In the past, however, efforts to find a solution have been thwarted by at least one of the key players in the healthcare industry. Each group doctors, hospitals, insurance companies, and consumer advocates came to the table with what they believed was the best solution, whether it was mandating that businesses provide insurance or expanding existing government programs, like Medicaid. But inevitably, the player who lost out in negotiations went onto the airwaves and spent millions of dollars to scuttle the plan with the public.
"Everyone's second choice was always the status quo," Mr. Pollack says. "But now there's a realization that won't work anymore."
A year and a half ago, the Robert Wood Johnson Foundation brought together some of the fiercest opponents in the healthcare debate in what came to be known as the "strange bedfellows" coalition. They all agreed that covering the uninsured was key to any successful healthcare reform. While there's still disagreement over solutions, their efforts along with a recent public-service campaign called "Covering the Uninsured" have reignited the debate in Congress.
Right now, it's centered around whether to provide tax credits to individuals to allow them to buy health insurance, or to expand existing programs like Medicaid to cover more low-income workers.
Advocates of tax credits, like the Heritage Foundation's Stuart Butler, say they will allow individuals instead of employers to make their own decisions about healthcare.

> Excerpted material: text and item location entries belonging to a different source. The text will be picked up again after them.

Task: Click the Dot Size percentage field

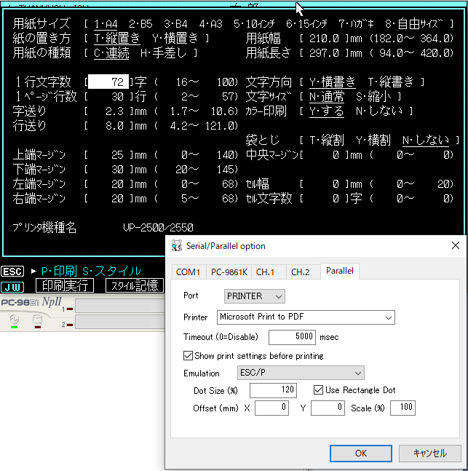Action: pos(273,390)
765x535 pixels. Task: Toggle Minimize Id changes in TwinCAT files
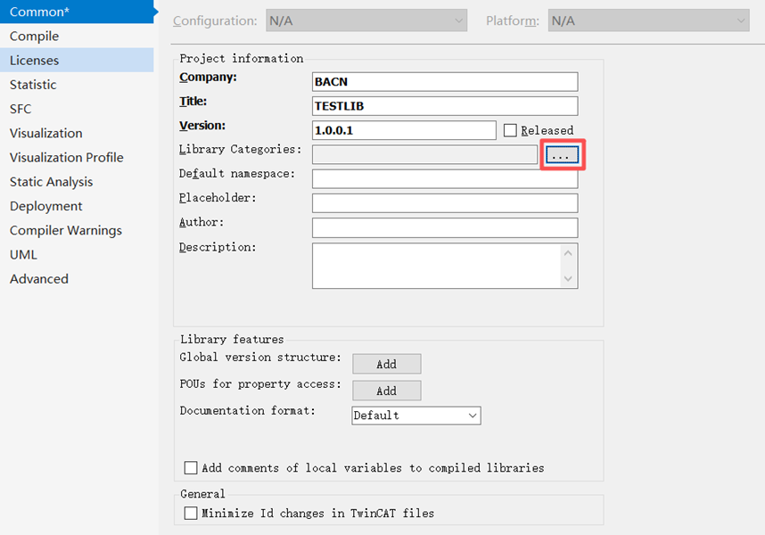tap(191, 514)
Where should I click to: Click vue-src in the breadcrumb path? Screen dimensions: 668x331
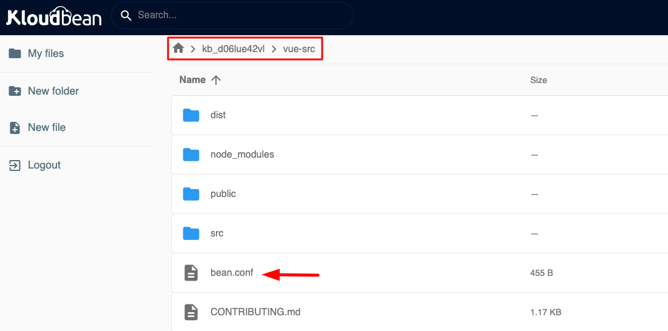coord(299,48)
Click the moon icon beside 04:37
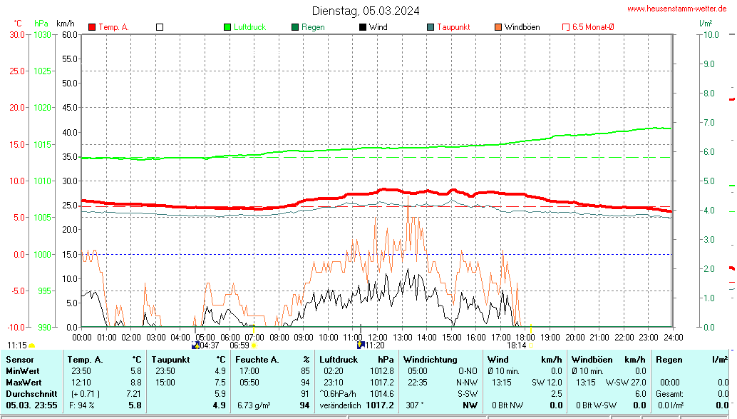 (x=195, y=345)
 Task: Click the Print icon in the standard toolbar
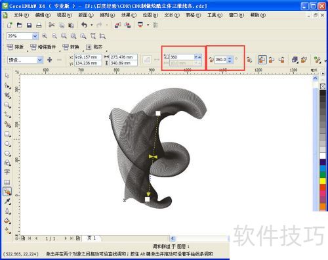pyautogui.click(x=39, y=25)
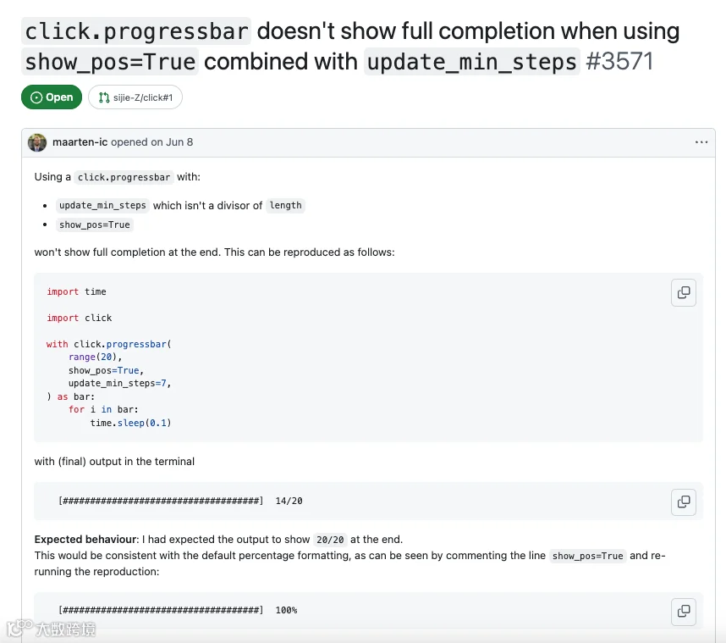Click maarten-ic's avatar picture
The height and width of the screenshot is (643, 726).
pos(37,142)
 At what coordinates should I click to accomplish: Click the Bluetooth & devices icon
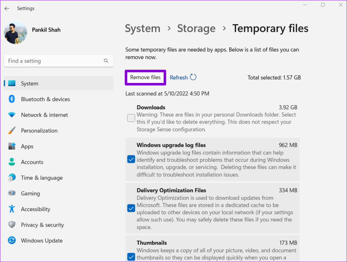tap(12, 99)
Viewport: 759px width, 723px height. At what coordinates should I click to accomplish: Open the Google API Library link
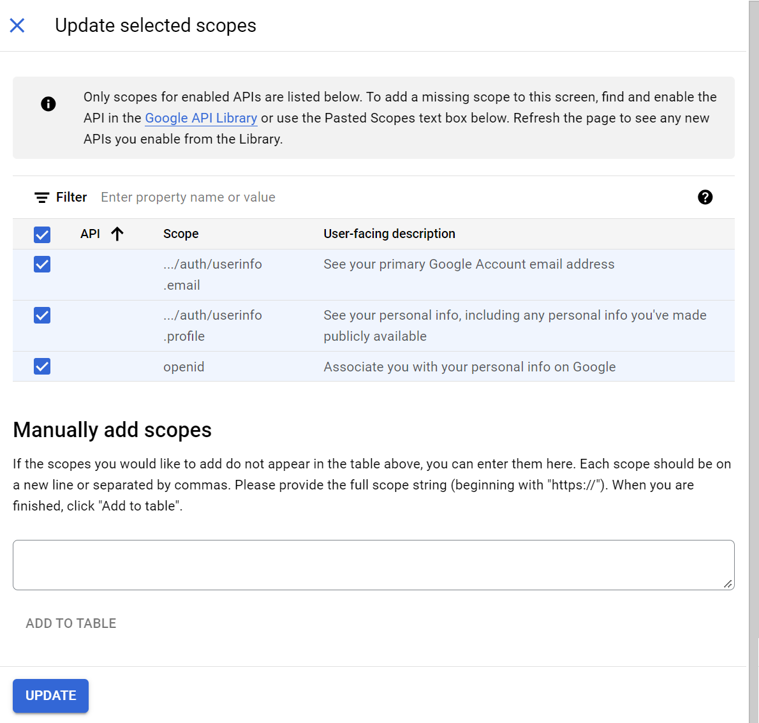[201, 118]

They also say Medicaid the nation's health policy for the poor has too much negative stigma to attract middle-class people.

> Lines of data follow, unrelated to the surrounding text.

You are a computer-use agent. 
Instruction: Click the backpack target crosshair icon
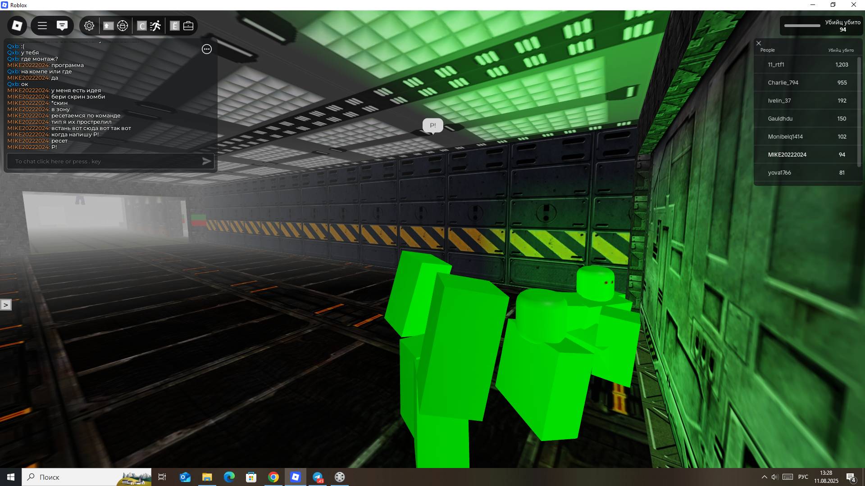pos(123,26)
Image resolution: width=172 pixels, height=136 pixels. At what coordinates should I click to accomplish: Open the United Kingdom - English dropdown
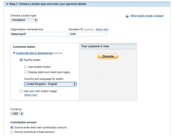pos(50,84)
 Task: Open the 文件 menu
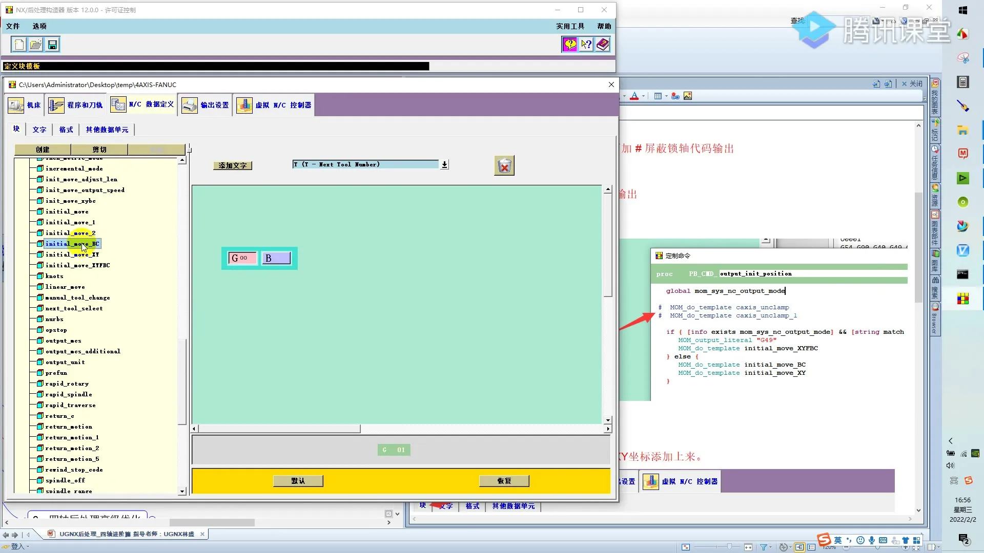tap(13, 26)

But critics of that approach argue that the tax credits being proposed up to $3,000 for a family are inadequate. The average cost of a policy for a family of four is about $7,000 a year.
They also believe tax credits to individuals would further erode the nation's employer-based insurance system. They'd prefer to give tax incentives to businesses to provide insurance, and expand Medicaid to cover workers that are still uninsured. For their model, they point to the Children's Health Insurance Program, known as CHIP. Created in 1997, it's based on the Medicaid model. But each state fashions the program to its specific needs and gives the program its own name. The federal government then gives states an enhanced matching grant. About 3.3 million children were covered by CHIP in 2000. But due to budget constraints, some states plan to cut back on their programs.
That's raised alarms with healthcare advocates, who are worried not only about the children who will lose coverage, but also about the impact that similar budget constraints in Washington could have on the larger effort to cover all the uninsured.